Overview

Vitamin C to Chemotherapy Related Anemia in Pancreatic Cancer

Status:
Recruiting
Trial end date:
2026-08-15
Target enrollment:
0
Participant gender:
All
Summary
The purpose of this study is to evaluate the efficacy of low-dose vitamin C on improving the quality of life for metastatic pancreatic cancer patients receiving gemcitabine and nab-paclitaxel chemotherapy.
Phase:
Phase 3
Accepts Healthy Volunteers?
No
Details
Lead Sponsor:
Fudan University
Treatments:
Albumin-Bound Paclitaxel
Gemcitabine
Paclitaxel
Criteria
Inclusion Criteria:

- Ability to understand and the willingness to sign a written informed consent document.

- Age ≥ 18 years and ≤ 80 years.

- Eastern Cooperative Oncology Group (ECOG) performance status 0-2.
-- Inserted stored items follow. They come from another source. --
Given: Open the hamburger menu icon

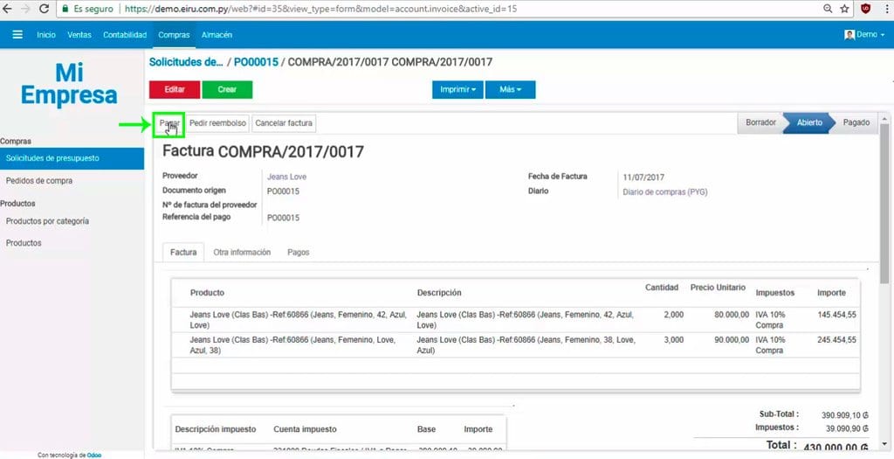Looking at the screenshot, I should (x=17, y=35).
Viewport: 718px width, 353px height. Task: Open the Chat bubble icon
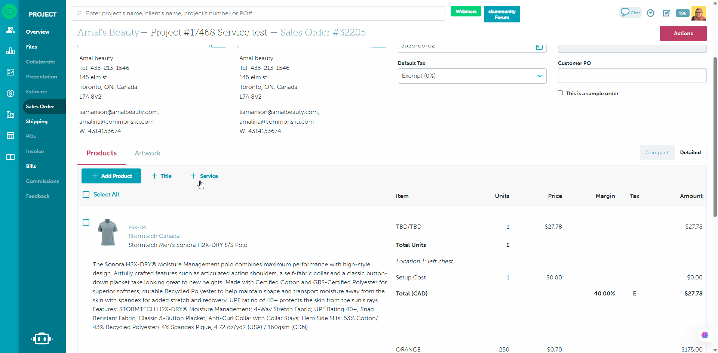pyautogui.click(x=630, y=13)
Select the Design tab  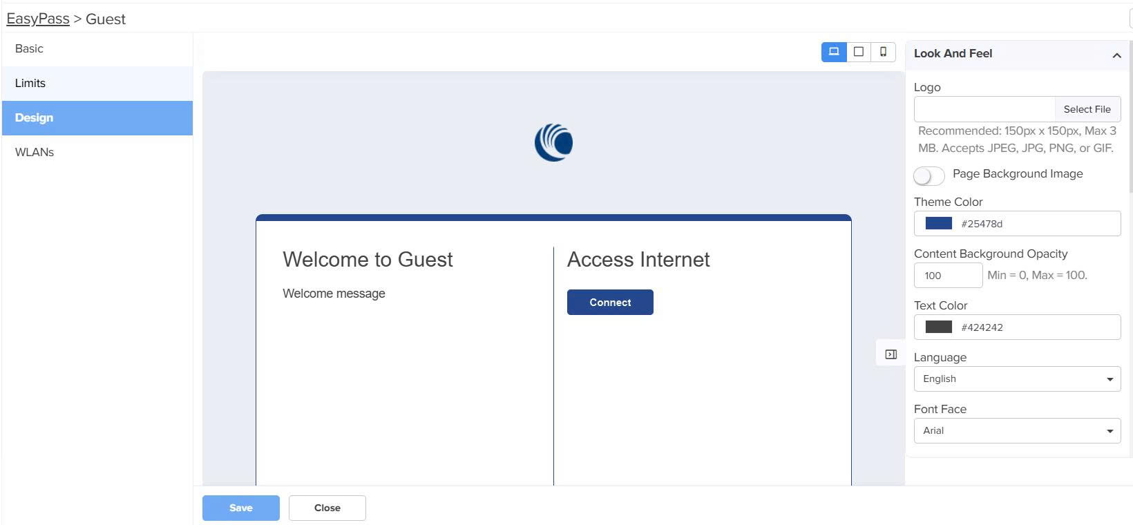point(35,118)
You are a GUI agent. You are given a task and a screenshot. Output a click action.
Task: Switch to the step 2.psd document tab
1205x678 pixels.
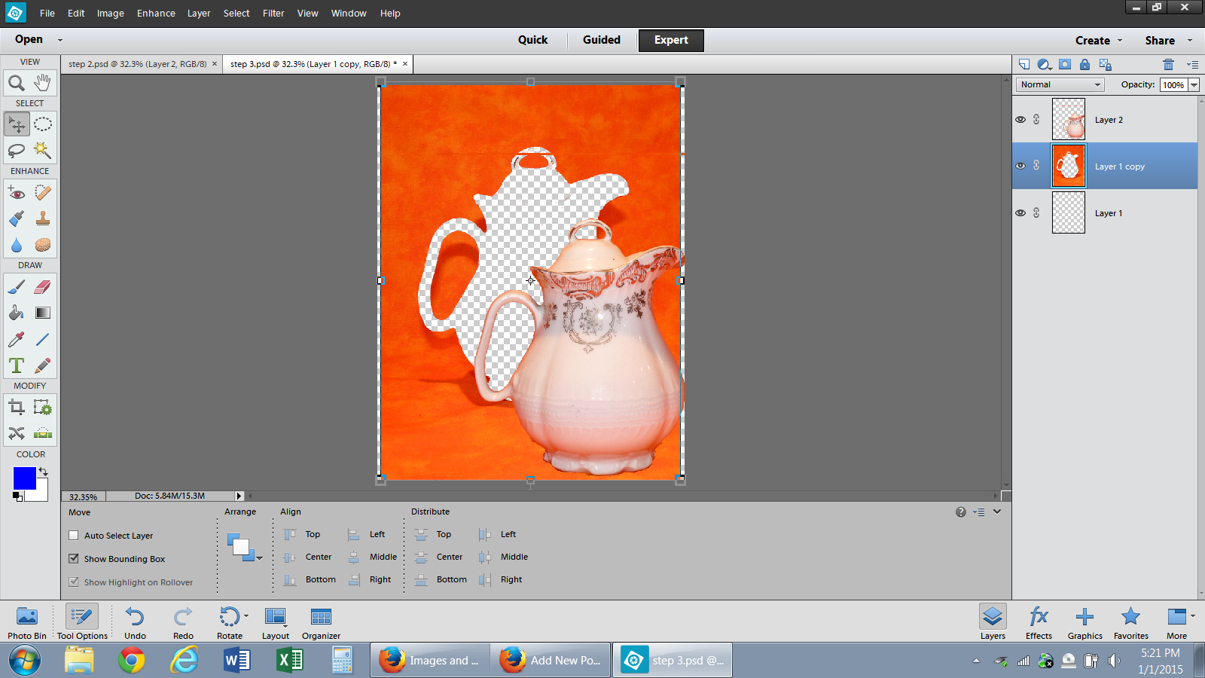point(137,64)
- Histologically or cytologically confirmed metastatic pancreas adenocarcinoma.

- Adequate organ performance based on laboratory blood tests.

- Presence of at least of one measurable lesion in agreement to Response Evaluation
Criteria in Solid Tumours (RECIST) criteria.
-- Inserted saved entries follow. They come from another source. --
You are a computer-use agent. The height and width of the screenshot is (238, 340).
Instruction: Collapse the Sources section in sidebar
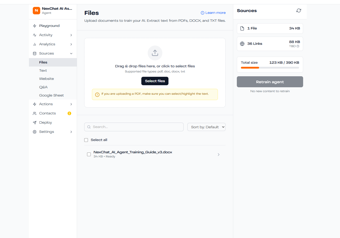pos(71,53)
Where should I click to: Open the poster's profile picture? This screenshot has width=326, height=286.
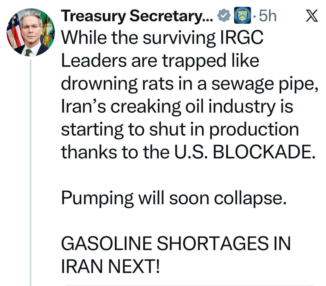tap(31, 32)
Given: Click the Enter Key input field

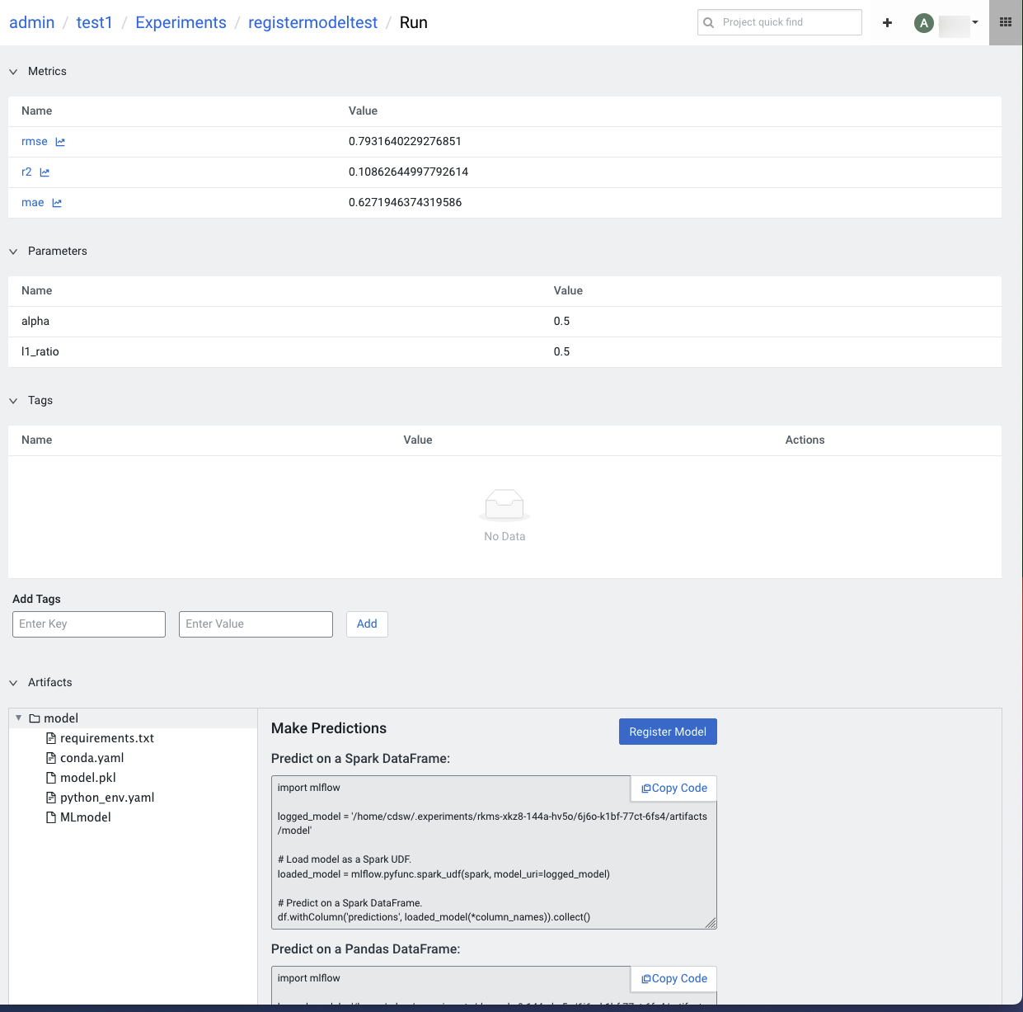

- Hemoglobin (Hgb) ≥ 8 g/dL.

- The expected survival ≥ 3 months.

- Women of childbearing potential and men must agree to use adequate contraception prior
to study entry and for the duration of study participation.

Exclusion Criteria:

- Patients who have received any form of anti-tumor therapy.

- The diagnosis was confirmed by pathology as non-adenocarcinoma of pancreas.
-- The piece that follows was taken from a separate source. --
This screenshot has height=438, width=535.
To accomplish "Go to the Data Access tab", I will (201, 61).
- Inflammation of the digestive tract, including pancreatitis, cholecystitis,
cholangitis, etc.

- Pregnant or nursing women.

- Glucose-6-phosphate dehydrogenase (G6PD) deficiency.

- Severe and uncontrollable accompanying diseases that may affect protocol compliance or
interfere with the interpretation of results, including active opportunistic
infections or advanced (severe) infections, and diabetes that cannot be controlled
after adequate clinical anti-hyperglycemia treatment according to guidelines,
uncontrollable hypertension, cardiovascular disease (Class III or IV heart failure as
defined by the New York Heart Association classification, congestive heart failure
(CHF), myocardial infarction in the past 6 months , unstable arrhythmia or unstable
angina, cerebral infarction within 3 months, etc).

- Renal insufficiency or dialysis

- History of allergic reactions attributed to compounds of similar chemical or biologic
composition to gemcitabine, nab-paclitaxel, or other agents used in the study.

- Other serious accompanying illnesses, which, in the researcher's opinion, could
seriously adversely affect the safety of the treatment.

- Patients who are unwilling or unable to comply with study procedures.